5. A single dose generally is sufficient. Additional antibiotic doses should be administered intra-operatively for procedures >2–4 hours (typically where duration exceeds two half-lives of the antibiotic) or with associated significant blood loss (>1.5 L).
6. There is no evidence to support the use of post-operative antibiotic prophylaxis.
7. Each institution is encouraged to develop guidelines for proper surgical prophylaxis.
Hospital-based programs dedicated to improving antibiotic use, commonly referred to as Antimicrobial Stewardship Programs (ASPs), can both optimize the management of infections and reduce adverse events associated with antibiotic use. Therefore, every hospital worldwide should utilize existing resources to create an effective multi-disciplinary team. The preferred means of improving antibiotic stewardship should involve a comprehensive program that incorporates collaboration between various specialties within a healthcare institution including infectious disease specialists, hospital pharmacists, clinical pharmacologists, administrators, epidemiologists, infection prevention and control specialists, microbiologists, surgeons, anesthesiologists, intensivists, and underutilized but pivotal stewardship team members-the surgical, anesthetic, and intensive care nurses in our hospitals.

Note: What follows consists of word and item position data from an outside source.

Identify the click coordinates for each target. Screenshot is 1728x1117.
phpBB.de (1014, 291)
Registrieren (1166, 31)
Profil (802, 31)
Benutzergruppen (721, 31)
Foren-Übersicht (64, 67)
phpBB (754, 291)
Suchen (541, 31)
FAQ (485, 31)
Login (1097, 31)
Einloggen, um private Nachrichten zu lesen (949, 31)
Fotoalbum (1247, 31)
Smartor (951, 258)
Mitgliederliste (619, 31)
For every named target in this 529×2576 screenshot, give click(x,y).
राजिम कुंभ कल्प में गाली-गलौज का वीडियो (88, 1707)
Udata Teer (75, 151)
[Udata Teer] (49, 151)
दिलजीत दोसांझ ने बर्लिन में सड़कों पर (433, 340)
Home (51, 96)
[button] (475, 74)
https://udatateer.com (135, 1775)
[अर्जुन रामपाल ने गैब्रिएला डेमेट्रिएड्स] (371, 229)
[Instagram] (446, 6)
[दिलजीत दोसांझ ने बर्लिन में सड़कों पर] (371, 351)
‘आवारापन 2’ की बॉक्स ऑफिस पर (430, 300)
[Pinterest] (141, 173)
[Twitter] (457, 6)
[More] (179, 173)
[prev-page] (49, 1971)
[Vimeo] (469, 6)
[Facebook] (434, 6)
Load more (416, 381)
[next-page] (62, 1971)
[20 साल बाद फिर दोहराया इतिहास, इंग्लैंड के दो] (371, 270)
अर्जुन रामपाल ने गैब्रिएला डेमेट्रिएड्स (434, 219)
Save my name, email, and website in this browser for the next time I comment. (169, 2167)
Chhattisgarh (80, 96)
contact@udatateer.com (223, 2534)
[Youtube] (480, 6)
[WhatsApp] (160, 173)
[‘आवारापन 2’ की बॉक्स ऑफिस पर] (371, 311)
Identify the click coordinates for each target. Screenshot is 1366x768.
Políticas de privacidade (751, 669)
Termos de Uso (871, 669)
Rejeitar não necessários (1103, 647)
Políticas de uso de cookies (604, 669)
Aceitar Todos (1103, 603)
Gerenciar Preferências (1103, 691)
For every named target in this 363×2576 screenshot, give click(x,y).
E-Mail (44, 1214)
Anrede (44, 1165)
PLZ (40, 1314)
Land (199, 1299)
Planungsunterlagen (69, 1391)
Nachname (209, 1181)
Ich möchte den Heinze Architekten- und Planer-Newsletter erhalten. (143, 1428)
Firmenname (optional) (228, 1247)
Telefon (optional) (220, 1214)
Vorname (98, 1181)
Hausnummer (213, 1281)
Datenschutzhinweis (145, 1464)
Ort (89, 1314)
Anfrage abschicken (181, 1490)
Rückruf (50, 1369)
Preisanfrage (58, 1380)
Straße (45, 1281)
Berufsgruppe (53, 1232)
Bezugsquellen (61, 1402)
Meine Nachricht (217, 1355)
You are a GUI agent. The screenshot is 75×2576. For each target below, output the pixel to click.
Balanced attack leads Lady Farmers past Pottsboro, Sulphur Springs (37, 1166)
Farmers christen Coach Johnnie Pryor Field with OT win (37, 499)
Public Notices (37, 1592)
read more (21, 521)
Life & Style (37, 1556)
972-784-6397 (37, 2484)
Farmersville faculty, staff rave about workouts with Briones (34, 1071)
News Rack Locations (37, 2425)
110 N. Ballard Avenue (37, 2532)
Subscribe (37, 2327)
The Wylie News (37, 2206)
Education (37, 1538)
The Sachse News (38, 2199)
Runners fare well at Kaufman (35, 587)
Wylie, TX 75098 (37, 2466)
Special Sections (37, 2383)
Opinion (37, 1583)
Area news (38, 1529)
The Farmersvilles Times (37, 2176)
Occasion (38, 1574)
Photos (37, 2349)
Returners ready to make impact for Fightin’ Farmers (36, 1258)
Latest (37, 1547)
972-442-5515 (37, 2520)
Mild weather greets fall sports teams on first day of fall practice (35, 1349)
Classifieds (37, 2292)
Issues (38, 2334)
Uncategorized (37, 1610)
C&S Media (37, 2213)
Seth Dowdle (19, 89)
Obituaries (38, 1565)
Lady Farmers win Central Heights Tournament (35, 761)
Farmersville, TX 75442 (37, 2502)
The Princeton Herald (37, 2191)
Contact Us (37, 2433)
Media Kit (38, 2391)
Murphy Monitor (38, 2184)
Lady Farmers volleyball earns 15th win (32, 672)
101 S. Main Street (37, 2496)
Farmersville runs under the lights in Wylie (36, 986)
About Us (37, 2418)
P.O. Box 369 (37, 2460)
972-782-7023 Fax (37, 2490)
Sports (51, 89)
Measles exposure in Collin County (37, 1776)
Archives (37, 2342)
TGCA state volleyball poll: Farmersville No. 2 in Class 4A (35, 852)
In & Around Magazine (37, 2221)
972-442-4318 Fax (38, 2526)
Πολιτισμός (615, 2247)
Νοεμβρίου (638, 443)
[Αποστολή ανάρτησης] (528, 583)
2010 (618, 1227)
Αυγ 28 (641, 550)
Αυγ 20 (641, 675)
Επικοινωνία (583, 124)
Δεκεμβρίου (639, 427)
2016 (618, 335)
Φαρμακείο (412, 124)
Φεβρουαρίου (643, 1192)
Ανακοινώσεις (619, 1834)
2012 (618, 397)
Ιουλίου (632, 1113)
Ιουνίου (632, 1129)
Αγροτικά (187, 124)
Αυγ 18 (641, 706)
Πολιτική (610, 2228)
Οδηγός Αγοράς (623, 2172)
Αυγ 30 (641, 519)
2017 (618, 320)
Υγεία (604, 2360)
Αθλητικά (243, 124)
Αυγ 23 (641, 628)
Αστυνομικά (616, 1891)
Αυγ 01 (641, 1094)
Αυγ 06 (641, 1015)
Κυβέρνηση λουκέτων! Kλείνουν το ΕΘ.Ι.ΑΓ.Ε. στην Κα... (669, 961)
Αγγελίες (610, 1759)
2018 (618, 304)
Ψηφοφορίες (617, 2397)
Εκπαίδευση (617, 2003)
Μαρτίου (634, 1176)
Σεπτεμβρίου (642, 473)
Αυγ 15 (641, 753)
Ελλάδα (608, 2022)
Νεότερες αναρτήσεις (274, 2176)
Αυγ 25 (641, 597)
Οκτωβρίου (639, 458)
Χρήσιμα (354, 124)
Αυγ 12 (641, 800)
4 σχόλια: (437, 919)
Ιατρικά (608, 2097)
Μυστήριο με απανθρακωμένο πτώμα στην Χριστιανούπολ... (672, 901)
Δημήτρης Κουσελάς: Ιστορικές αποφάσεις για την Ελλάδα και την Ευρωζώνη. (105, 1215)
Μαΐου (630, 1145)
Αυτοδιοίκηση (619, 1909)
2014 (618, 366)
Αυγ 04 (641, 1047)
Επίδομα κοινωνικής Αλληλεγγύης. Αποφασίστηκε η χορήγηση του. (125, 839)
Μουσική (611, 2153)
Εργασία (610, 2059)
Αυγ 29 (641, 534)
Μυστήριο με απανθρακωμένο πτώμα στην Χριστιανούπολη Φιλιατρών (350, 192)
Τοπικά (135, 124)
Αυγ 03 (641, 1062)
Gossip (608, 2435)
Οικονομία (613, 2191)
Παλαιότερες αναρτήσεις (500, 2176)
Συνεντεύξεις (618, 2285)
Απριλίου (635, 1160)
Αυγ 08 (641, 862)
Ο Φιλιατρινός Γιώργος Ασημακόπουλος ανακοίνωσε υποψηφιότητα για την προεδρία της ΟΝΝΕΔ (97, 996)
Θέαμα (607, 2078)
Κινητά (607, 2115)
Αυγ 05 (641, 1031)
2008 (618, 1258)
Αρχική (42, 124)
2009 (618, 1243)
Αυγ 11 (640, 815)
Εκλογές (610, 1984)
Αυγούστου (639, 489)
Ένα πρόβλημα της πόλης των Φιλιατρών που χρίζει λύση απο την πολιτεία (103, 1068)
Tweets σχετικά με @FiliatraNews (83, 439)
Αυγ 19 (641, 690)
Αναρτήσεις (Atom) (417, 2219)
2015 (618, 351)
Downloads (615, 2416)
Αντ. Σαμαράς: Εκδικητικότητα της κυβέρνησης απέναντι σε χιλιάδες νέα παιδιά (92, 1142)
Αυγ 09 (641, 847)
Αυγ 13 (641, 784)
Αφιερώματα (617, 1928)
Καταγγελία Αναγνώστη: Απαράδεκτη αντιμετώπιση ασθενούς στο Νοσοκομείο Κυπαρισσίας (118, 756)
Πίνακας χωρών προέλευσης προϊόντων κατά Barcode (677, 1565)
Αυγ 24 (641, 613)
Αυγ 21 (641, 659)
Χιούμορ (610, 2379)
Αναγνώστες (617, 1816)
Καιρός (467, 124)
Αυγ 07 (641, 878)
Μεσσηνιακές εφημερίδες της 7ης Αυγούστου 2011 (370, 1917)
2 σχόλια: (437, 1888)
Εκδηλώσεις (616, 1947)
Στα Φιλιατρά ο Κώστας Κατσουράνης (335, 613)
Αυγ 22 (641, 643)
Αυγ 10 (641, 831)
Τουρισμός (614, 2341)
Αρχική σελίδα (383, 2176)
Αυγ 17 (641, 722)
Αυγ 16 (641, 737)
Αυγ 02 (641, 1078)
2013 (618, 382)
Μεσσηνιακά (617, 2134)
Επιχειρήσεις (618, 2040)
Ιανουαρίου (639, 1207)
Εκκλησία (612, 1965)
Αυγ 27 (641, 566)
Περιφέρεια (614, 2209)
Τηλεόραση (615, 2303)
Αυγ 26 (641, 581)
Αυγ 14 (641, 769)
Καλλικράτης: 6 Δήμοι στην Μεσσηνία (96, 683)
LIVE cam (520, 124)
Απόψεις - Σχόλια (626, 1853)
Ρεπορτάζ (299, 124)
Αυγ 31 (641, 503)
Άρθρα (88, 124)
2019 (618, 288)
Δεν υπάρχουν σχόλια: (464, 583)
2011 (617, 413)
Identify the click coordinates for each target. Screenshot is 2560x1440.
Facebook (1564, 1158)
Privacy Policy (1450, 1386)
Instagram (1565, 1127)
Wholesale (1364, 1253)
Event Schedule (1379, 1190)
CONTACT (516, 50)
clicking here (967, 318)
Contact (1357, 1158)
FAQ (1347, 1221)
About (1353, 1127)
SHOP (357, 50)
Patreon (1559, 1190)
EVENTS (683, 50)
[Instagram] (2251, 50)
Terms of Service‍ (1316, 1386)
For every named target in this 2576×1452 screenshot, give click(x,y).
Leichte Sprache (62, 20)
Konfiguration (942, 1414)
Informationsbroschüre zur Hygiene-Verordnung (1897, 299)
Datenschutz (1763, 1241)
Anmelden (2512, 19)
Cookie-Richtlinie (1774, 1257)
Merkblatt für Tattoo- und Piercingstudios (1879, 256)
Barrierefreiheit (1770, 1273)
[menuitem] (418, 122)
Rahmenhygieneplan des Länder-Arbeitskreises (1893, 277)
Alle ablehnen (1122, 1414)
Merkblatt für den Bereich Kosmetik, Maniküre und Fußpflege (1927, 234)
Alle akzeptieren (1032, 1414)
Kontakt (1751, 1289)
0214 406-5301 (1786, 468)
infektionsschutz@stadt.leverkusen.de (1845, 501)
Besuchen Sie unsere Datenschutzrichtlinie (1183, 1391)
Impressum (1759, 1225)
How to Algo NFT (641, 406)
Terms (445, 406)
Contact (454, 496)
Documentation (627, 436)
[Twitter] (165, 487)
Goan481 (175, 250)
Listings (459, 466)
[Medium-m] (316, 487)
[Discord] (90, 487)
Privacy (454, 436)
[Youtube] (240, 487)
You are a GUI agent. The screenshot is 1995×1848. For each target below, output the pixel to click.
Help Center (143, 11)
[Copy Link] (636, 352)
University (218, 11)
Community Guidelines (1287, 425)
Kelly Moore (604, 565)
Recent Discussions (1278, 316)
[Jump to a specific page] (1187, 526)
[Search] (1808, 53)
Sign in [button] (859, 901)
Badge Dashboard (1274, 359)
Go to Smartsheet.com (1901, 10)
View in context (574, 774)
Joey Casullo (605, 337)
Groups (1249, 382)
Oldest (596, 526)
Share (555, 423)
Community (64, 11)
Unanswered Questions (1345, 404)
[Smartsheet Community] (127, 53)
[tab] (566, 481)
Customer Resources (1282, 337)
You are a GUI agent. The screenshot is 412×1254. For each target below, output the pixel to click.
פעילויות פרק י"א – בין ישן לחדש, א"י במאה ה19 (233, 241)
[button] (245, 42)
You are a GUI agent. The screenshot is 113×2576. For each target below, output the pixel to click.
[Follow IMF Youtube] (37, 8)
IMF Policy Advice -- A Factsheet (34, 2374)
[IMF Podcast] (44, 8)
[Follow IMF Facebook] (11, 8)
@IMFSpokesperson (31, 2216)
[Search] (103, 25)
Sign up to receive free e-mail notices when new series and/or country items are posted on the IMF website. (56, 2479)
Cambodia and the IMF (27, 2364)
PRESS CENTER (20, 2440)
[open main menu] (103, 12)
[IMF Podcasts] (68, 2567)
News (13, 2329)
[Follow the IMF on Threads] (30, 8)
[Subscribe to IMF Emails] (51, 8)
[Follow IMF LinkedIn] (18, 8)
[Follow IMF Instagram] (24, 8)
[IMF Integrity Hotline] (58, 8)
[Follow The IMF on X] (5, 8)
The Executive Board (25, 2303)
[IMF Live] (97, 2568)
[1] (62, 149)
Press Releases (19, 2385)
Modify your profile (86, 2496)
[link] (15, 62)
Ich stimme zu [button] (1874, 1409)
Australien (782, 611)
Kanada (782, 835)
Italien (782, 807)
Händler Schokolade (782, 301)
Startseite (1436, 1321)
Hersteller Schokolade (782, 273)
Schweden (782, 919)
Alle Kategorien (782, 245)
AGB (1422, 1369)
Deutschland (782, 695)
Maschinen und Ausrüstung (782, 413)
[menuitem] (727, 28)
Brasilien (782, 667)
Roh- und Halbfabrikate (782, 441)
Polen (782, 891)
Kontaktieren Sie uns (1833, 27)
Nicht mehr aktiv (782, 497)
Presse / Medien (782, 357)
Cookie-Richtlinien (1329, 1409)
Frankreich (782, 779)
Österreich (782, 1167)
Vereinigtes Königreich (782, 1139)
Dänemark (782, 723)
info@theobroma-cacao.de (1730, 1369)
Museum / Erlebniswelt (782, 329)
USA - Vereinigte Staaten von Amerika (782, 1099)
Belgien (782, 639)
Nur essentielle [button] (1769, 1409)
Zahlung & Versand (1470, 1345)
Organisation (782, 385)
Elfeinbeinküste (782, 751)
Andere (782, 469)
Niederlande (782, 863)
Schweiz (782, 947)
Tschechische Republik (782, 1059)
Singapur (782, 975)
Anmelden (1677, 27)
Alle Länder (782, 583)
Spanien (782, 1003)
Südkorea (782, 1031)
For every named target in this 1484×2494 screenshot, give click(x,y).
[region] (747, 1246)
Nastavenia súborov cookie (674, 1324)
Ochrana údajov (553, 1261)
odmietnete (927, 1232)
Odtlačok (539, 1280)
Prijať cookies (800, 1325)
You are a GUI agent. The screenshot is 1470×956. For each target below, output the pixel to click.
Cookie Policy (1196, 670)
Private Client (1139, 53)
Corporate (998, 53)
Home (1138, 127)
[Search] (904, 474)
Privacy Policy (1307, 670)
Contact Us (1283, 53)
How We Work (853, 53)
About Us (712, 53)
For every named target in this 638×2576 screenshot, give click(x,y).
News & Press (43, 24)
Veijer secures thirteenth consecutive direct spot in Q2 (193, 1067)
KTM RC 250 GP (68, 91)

The ASP policies should be based on both international and national antibiotic guidelines and tailored to local microbiology and resistance patterns. Facility-specific treatment recommendations, based on guidelines and local formulary options promoted by the APS team, can guide clinicians in antibiotic agent selection and duration for the most common indications for antibiotic use. Standardizing a shared protocol of antibiotic prophylaxis should represent the first step of any ASP.